Страница 20 из 37
— Хочешь этот цветок?
— Да.
Вскарабкавшись по склону, чтобы сорвать цветок, он оказался совсем близко от Маргериты и доктора. Те, оставаясь незамеченными, рассматривали его. Он обшарил свои карманы, вывернул их наизнанку и с грустной улыбкой сказал:
— Ничего!
Флора крикнула ему снизу:
— Чего ты там ищешь, у себя в карманах?
Он отвечал:
— Серебряный нож, нож, благословенный самим его святейшеством Папой. Да пребудет он в радости Господней, человек почтеннейший!
— Ты не можешь обойтись без ножа, просто сорвав цветок?

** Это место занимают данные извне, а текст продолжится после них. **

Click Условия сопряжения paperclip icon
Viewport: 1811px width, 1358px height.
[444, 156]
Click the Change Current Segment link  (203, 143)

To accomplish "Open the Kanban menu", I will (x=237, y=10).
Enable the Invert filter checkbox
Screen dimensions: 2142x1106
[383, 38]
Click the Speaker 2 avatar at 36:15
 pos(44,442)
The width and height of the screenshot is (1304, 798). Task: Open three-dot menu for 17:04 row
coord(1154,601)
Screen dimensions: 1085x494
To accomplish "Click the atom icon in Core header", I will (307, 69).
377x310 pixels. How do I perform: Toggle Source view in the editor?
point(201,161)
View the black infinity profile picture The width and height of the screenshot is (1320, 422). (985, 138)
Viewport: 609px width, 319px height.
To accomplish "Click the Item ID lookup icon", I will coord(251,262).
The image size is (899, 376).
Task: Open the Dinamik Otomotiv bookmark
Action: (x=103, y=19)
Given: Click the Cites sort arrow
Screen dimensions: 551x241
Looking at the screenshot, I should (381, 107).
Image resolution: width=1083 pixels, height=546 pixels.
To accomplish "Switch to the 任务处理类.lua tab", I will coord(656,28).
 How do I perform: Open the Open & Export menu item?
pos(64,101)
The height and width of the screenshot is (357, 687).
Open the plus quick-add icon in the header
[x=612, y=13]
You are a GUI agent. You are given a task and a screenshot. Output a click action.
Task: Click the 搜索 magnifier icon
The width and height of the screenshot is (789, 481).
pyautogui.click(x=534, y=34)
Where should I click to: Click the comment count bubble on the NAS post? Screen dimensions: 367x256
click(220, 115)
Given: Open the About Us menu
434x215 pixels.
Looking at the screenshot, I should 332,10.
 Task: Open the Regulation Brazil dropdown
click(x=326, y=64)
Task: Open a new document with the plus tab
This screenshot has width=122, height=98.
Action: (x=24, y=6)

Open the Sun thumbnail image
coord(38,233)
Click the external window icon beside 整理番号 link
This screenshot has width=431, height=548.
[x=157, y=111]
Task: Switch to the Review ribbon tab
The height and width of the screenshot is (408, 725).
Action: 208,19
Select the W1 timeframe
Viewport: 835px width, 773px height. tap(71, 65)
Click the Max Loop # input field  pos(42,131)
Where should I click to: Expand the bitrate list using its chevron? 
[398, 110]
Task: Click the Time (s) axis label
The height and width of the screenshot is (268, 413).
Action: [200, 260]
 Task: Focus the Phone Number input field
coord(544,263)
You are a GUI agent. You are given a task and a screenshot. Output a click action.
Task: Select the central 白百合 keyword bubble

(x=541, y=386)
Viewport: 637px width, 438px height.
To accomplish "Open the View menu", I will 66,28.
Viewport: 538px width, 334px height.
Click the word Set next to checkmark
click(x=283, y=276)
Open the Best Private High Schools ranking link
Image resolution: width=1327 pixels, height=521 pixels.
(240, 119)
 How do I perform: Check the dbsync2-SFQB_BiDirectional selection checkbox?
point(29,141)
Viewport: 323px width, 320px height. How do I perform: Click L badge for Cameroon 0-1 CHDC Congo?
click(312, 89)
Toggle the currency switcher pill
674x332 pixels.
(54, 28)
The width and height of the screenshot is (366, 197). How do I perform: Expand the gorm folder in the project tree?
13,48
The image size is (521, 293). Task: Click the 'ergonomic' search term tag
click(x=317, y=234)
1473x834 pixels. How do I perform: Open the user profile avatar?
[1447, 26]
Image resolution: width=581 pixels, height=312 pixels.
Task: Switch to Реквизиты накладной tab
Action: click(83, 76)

— Обойтись? Могу ли я обойтись без этого ножа? Флора, да ты скудоумна! Говорю тебе, он благословен, благословен и чудодействен. Цветок, срезанный его серебряным лезвием, может простоять всю зиму и не завять. Этот нож открывал мне все двери. Он лежал у меня в кармане, когда я впервые увидел тебя. Это им я пронзил твое сердце, о Флора, и с тех самых пор ты нежна со мною. Ты не чувствуешь раны, ибо от его удара кровоточит одна лишь гордыня.
— Чего ты там поешь?
— Песнь мужчины, потерявшего свой нож. Какой прекрасный нож! Лишь взглянув на него, всякий дарил мне беспредельную дружбу свою: такое уважение, точно я на седьмом небе — и от моего бакалейщика, и от моего булочника, и от моего портного. Они презирают меня, о Флора, с тех пор как я потерял свой нож. Я стараюсь обойтись без них… это трудно.
— Как ты глуп!
— Флора! Глупость есть отдохновение духа. Будь у меня еще этот нож, я разговаривал бы властно, с достоинством; бросил бы старания в учебе; до самой сути постиг бы я трюфеля, гусиную печенку, садовых овсяночек, шестьдесят или восемьдесят сортов великолепного вина, что бродит во всех пяти частях света; я мог бы сказать: наплевать на науку, на работу, на мысль; я занялся бы животом, я наполнил бы его как следует славным жирком, и Флора больше не звала бы меня глупцом.
ОНА: Вот где я присяду.
ОН: Если ноги устали носить тело, всегда найдутся очаровательные подушки, устроенные самою природой, дабы Флора не преминула отдохнуть на них.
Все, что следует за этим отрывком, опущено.